La lista de lugares para practicar parkour es infinita. ¿Requisitos? Para Sánchez, "empeño, dedicación e insistencia. Y también, por supuesto, tener dos dedos de frente: hay que seguir los consejos de los que saben más que tú y conocer bien tus límites".

Viendo a Doyle desplazarse como un spiderman vesti-do de calle, uno se pregunta por los golpes que se habrá pegado. "No han sido pocos –reconoce–. Tengo titanio en ambas piernas, me he lesionado los hombros y he perdido algún diente... Sí, puede ser peligroso, aunque no tienes por qué llevarlo al extremo: cualquiera puede hacer parkour y no lesionarse".

Sánchez, por ejemplo, solo recuerda un tobillo fracturado y varios esguinces. Para prevenir accidentes y lesiones, los consejos acostumbrados: estirar antes y después de entrenar, calentar bien, llevar calzado y ropa adecuados, descansar y entrenar siempre acompañado por alguien que vigile las presumibles caídas. Tendones, ligamentos y articulaciones lo agradecerán, permitiéndonos desplazarnos como auténticos felinos urbanos.

Una carrera sin límites

El parkour nació en la ciudad francesa de Lisses, donde todavía es frecuente ver a chicos imitar a David Belle y Sébastien Foucan, los creadores de esta disciplina.
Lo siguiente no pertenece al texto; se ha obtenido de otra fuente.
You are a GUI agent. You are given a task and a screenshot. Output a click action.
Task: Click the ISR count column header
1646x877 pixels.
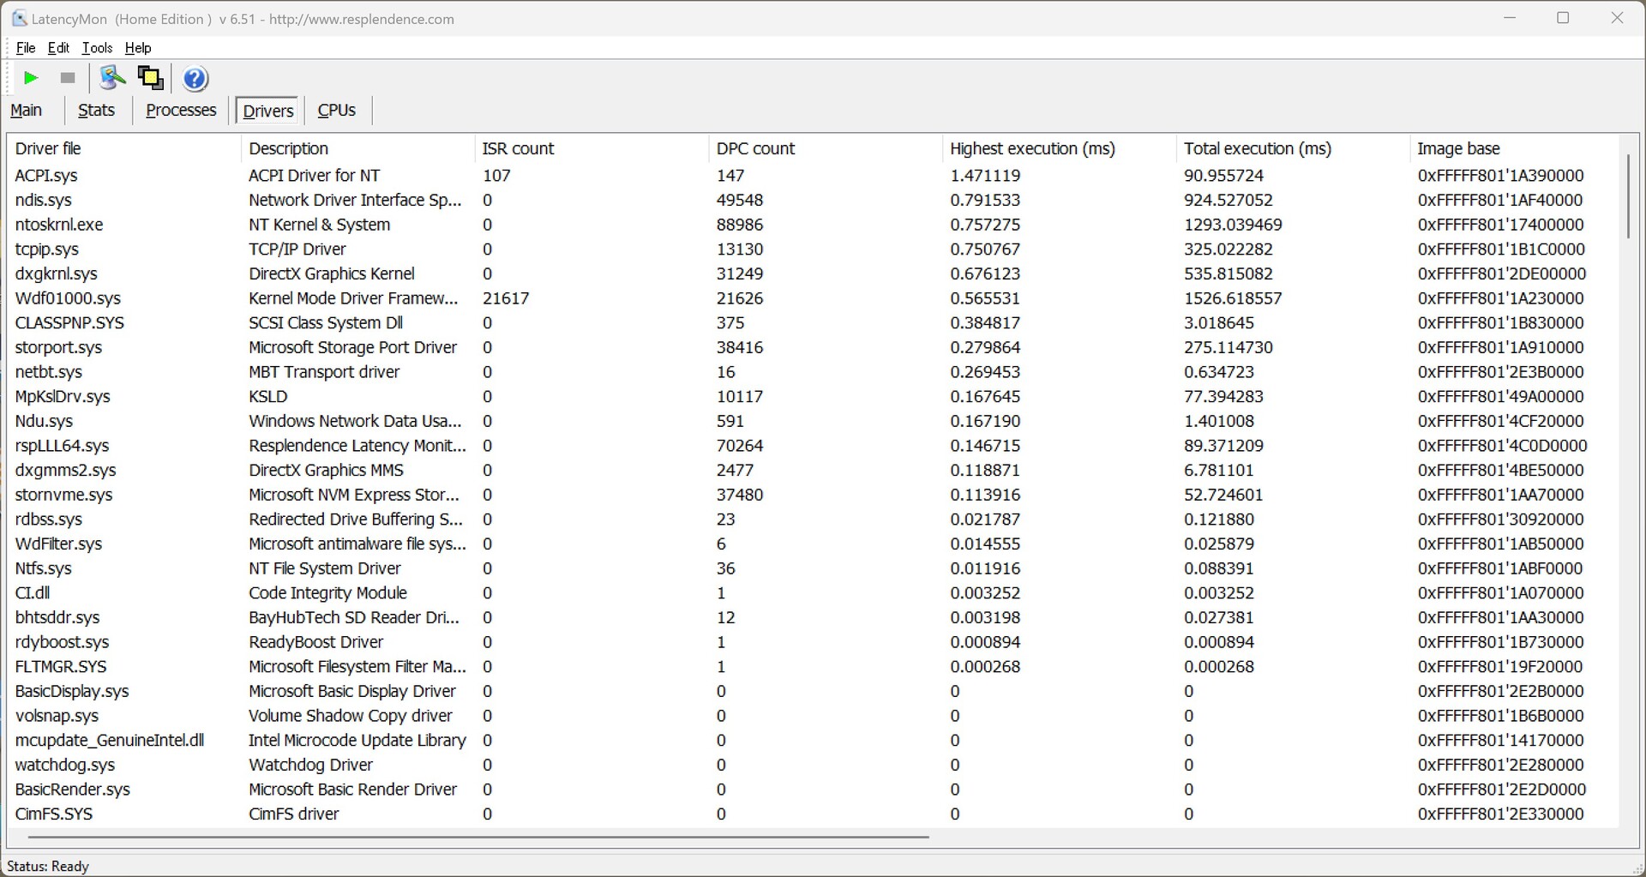tap(518, 148)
Belle, hijo de militar y bombero, se crió en un ambiente marcado por la disciplina y el esfuerzo físico: no tardó en convencer a su amigo Foucan de desarrollar unas técnicas que les permitieran moverse de forma libre y espectacular: años después, seguidores de todo el mundo les imitan. Con el tiempo y el éxito ambos separaron sus filosofías: Foucan es ahora el líder espiritual del freerunning, muy similar al parkour.